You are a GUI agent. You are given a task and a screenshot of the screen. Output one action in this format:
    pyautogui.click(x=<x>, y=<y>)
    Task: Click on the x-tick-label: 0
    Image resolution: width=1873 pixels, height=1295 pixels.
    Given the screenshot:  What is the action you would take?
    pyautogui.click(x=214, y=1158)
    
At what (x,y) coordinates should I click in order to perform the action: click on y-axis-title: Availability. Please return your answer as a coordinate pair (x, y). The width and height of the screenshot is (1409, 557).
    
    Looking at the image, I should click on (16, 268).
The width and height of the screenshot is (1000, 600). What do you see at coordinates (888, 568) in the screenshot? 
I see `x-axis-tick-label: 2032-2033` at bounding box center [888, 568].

===============

- **WORK REQUIRED**
Rewrite the material from the line containing "At what (x,y)" through the last line, swapping "Availability" for "Uptime" and leaving everything else as it is.

- **EXPECTED OUTPUT**
At what (x,y) coordinates should I click in order to perform the action: click on y-axis-title: Uptime. Please return your answer as a coordinate pair (x, y). The width and height of the screenshot is (1409, 557).
    
    Looking at the image, I should click on (16, 268).
The width and height of the screenshot is (1000, 600). What do you see at coordinates (888, 568) in the screenshot? 
I see `x-axis-tick-label: 2032-2033` at bounding box center [888, 568].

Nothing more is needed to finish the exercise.